Data Science with Java – Part 4 : Testing Hypothesis with the inference package

To test if a certain hypothesis is likely to be true we can take advantage of the Apache commons math inference package.

Considering the tests included in the package is a good opportunity to learn more about statistics and probability theory.

Let´s consider the following binomial test about flipping a coin:

		BinomialTest binomialTest = new BinomialTest();

		double nullHypothesis = 0.5; //fair coin
		int numberOfSuccesses = 9; //number of heads (biased coin)
		
		//Two sided = Represents a right-sided test. H0: p ≤ p0, H1: p > p0.
		AlternativeHypothesis alternativeHypothesis = AlternativeHypothesis.TWO_SIDED;
		int numberOfTrials = 10;

		// Returns the observed significance level, or p-value, associated with
		// a Binomial test.
		double significanceLevel = binomialTest.binomialTest(numberOfTrials, numberOfSuccesses, nullHypothesis,
				alternativeHypothesis);

		double alpha = 0.03; //significance level of the test
		
		// Returns whether the null hypothesis can be rejected with the given
		// confidence level.
		//true if signficanceLevel < alpha
		boolean rejected = binomialTest.binomialTest(numberOfTrials, numberOfSuccesses, nullHypothesis,
				alternativeHypothesis, alpha);

		System.out.println("The significance level is " + significanceLevel);
		System.out.println("Can we reject the null hypothesis?" + rejected);

 

The result that we get is:

The significance level is 0.021484375000000003
Can we reject the null hypothesis?true

The significance level is lower that the expected value alpha; it means that we can discard the test.

In the next posts I will write about the ChiSquare and KolmogorovSmirnov tests too. Stay tuned! 🙂

Data science with Java – Part 3: Statistics with Apache Commons Math library

Although some statistical analysis can be performed with simple Java 8 code (thanks to lambda functions and Stream API),  a lot more with less lines of code can be achieved with libraries Google Guava or Apache Commons Mathematics Library.

I am a big fan of the Apache Foundation, so I will discard Google guava for now.

The commons library offers a couple options for each statistical function.

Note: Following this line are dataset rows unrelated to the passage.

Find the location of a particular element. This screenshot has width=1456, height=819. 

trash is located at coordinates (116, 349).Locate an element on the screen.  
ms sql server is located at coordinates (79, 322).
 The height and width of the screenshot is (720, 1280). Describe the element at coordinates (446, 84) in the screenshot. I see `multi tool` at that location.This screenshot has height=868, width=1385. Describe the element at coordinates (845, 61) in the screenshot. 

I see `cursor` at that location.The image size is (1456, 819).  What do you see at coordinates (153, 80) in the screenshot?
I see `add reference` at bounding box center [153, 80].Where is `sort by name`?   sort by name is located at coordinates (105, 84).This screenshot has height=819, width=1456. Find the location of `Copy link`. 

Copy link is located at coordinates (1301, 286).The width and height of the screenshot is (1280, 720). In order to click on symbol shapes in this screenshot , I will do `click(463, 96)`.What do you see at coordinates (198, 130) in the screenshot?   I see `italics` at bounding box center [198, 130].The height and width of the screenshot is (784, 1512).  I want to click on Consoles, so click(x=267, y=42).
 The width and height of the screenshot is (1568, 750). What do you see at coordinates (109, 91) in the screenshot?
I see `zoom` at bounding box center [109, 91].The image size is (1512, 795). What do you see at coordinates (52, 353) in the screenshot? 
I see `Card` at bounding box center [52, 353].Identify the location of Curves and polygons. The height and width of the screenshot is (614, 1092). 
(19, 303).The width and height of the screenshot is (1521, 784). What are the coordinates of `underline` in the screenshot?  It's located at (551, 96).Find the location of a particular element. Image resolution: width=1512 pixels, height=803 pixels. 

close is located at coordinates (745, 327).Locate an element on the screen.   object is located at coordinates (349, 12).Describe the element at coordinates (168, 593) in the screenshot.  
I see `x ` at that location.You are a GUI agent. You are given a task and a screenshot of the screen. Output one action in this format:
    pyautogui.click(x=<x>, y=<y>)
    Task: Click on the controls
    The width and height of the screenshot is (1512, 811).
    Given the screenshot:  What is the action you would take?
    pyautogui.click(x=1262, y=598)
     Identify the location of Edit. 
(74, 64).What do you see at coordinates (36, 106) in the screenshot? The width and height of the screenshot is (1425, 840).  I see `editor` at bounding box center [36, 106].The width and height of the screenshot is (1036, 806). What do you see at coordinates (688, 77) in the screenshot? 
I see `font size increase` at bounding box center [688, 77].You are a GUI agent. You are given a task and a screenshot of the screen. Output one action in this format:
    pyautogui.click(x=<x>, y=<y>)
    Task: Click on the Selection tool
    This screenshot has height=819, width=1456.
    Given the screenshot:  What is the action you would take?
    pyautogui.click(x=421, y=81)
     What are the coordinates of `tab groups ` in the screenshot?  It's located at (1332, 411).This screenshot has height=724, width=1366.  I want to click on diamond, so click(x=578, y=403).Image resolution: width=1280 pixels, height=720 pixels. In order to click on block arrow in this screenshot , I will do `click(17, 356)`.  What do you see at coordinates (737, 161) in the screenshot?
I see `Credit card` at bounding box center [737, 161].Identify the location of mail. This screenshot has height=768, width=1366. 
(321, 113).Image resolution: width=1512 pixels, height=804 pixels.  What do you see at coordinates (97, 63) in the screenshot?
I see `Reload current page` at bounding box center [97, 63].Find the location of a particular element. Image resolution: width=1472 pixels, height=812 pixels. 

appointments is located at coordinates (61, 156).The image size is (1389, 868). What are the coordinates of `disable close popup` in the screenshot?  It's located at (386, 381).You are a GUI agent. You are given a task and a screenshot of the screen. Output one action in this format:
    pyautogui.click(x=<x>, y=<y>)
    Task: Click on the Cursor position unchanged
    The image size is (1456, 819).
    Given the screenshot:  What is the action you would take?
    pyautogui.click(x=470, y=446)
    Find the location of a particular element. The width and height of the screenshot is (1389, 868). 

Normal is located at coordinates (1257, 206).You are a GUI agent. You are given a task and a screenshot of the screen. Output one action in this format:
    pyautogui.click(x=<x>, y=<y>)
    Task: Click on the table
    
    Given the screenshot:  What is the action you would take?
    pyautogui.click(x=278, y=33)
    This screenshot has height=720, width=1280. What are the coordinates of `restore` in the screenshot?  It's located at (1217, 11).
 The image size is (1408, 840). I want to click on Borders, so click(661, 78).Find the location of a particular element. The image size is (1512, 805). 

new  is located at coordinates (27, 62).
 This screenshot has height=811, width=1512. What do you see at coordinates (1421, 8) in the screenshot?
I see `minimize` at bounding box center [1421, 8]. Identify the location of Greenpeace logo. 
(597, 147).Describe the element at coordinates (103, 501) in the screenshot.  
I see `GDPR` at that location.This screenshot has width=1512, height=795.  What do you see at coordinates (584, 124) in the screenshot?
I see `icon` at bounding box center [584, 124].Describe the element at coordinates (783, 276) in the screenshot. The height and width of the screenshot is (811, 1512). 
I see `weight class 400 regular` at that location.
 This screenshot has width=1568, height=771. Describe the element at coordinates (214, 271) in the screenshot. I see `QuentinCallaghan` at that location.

You can use the class DescriptiveStatistics passing the array of doubles as parameter:

DescriptiveStatistics descriptiveStatistics = new DescriptiveStatistics(testData);
out.println("\nThe mean is " + descriptiveStatistics.getMean());
out.println("The standard deviation is " + descriptiveStatistics.getStandardDeviation());
out.println("The median is " + descriptiveStatistics.getPercentile(50));

or use the classes Mean, Median, etc.

public static double getMean(double[] testData) {
    Mean mean = new Mean();
    return mean.evaluate(testData);
}

The StandardDeviation can be constructued using the sample formual (Bessel´s bias correction) setting the parameter to “true”:

private static double getUnbiasedStandardDeviation(double[] testData) {
// unbiased estimation
    StandardDeviation sdSubset = new StandardDeviation(false);
    return sdSubset.evaluate(testData);
}

private static double getBiasCorrectedStandardDeviation(double[] testData) {
// bias corrected estimation ( n − 1 instead of n in the formula)
    StandardDeviation sdPopulation = new StandardDeviation(true);
    return sdPopulation.evaluate(testData);
}

 

Data Science with Java – Part 2: CSV data into charts

A nice java library called opencsv allows you to import the csv file content and make charts out of it.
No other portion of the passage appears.